* [The problem]
Look through the data below and extract, unchanged, the lines from the one that contains "Task: Click the dropdown list scrollbar thumb" to the one that contains "Upvote the blessskateshop post with 212 votes", both included.

* [Listed records]
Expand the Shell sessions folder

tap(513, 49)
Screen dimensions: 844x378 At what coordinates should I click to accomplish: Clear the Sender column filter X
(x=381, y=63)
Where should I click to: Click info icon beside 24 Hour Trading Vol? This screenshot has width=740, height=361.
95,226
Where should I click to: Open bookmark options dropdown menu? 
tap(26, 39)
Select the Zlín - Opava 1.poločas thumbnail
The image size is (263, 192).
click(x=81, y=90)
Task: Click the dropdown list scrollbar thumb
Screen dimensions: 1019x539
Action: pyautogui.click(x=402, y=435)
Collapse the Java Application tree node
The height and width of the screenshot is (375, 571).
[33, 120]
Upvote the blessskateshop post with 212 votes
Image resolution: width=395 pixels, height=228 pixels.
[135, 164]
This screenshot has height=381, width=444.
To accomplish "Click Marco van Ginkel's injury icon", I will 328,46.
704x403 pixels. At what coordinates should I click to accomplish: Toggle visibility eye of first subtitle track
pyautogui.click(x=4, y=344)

---

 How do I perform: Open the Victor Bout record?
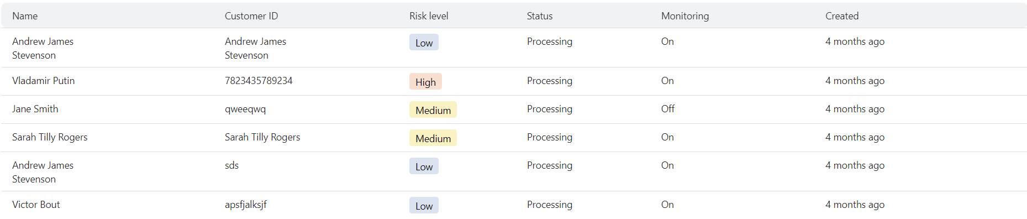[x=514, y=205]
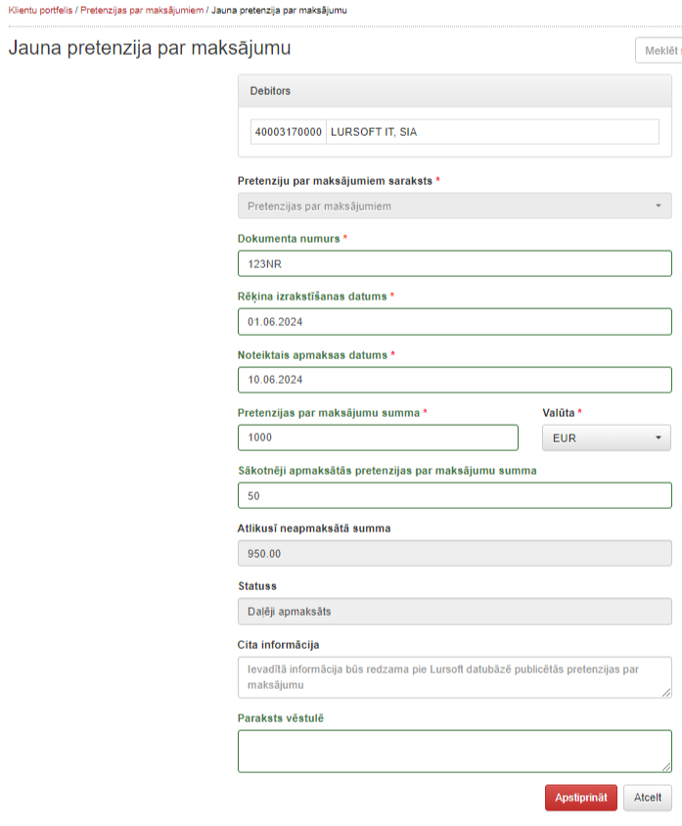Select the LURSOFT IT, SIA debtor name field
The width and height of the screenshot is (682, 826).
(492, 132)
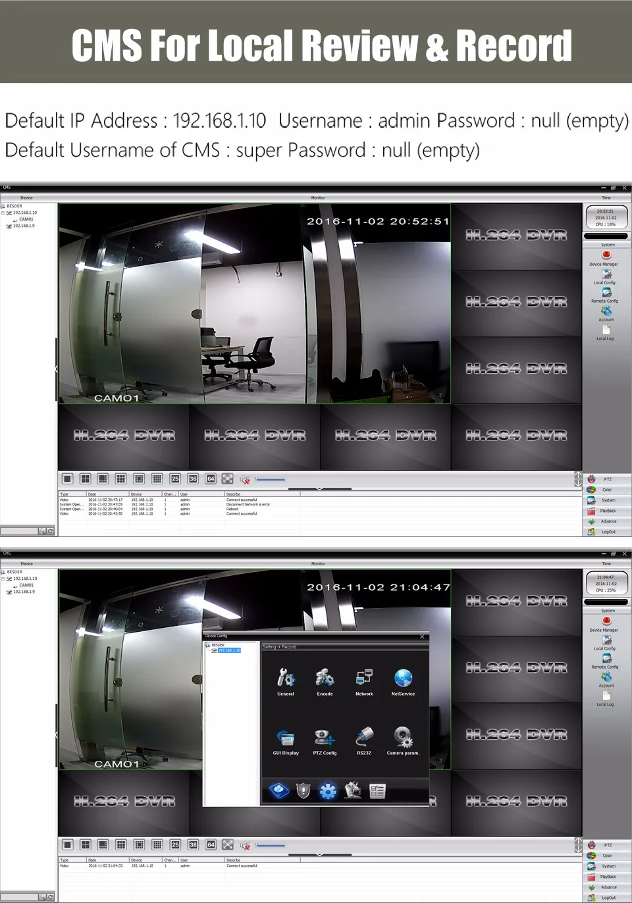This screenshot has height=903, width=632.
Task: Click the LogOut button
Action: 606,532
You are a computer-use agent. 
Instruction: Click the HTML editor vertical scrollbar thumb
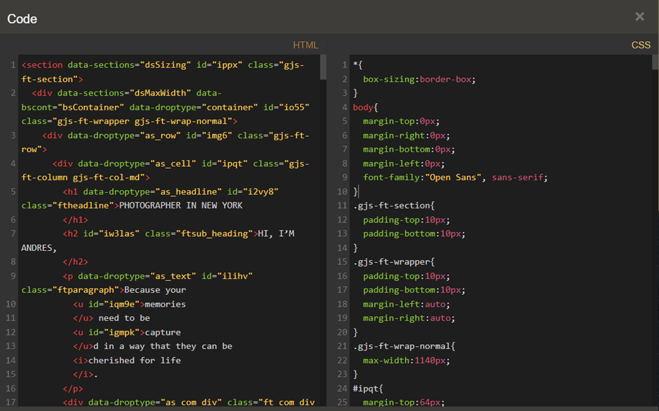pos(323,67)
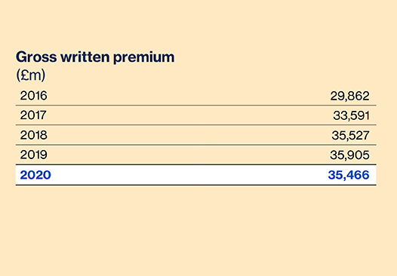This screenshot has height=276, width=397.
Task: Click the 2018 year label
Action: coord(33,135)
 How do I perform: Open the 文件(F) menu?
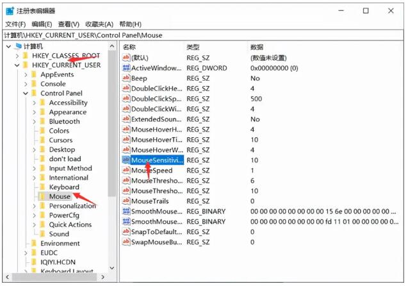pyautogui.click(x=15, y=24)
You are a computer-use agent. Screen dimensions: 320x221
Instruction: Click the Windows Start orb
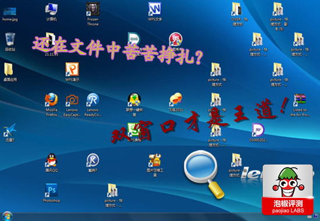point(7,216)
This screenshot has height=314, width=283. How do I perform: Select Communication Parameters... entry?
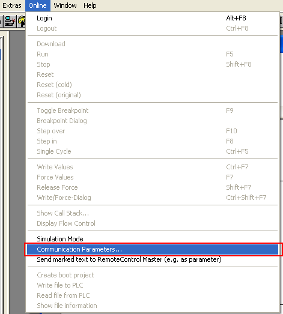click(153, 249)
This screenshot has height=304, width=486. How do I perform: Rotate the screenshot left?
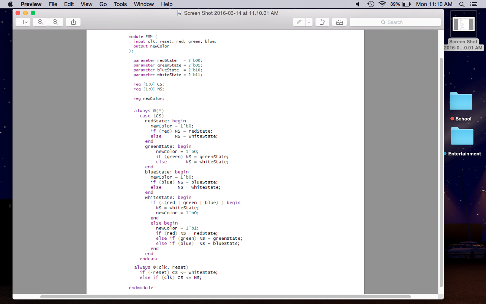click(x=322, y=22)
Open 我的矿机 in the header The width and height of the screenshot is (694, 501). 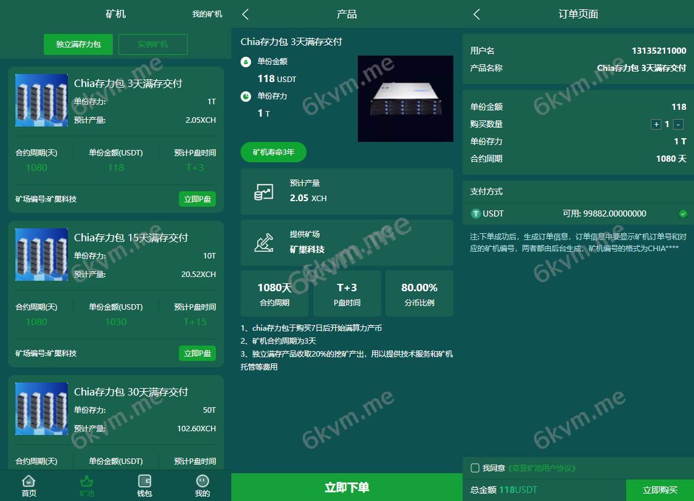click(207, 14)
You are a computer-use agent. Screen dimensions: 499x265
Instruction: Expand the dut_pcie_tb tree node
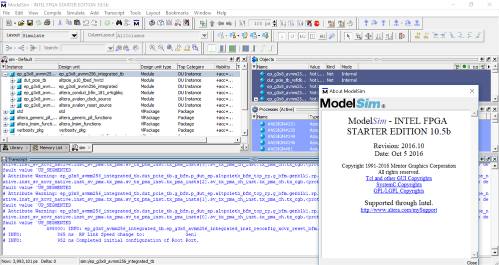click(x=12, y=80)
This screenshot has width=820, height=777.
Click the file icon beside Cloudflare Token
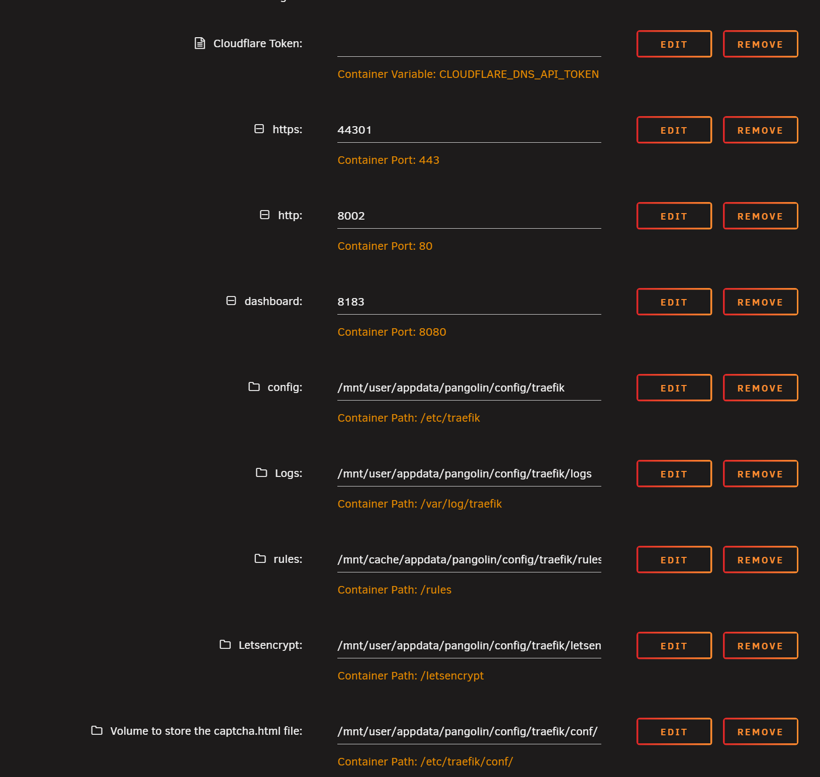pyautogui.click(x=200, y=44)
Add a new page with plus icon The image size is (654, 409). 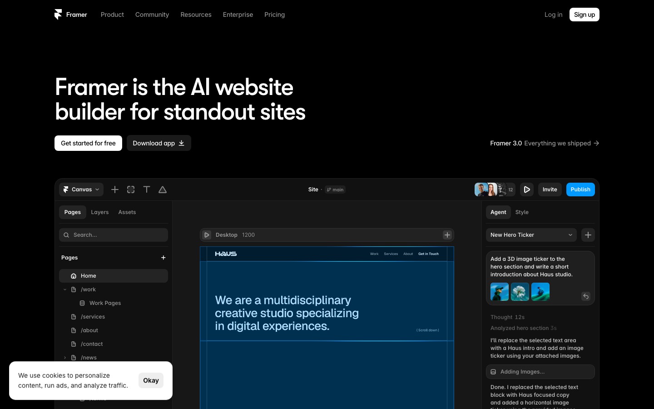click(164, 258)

---

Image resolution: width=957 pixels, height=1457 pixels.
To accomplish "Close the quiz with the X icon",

* [Result of this exercise]
Task: Click the dropdown list scrollbar thumb
Screen dimensions: 1019x539
Action: pyautogui.click(x=402, y=435)
Collapse the Java Application tree node
The height and width of the screenshot is (375, 571).
[33, 120]
Upvote the blessskateshop post with 212 votes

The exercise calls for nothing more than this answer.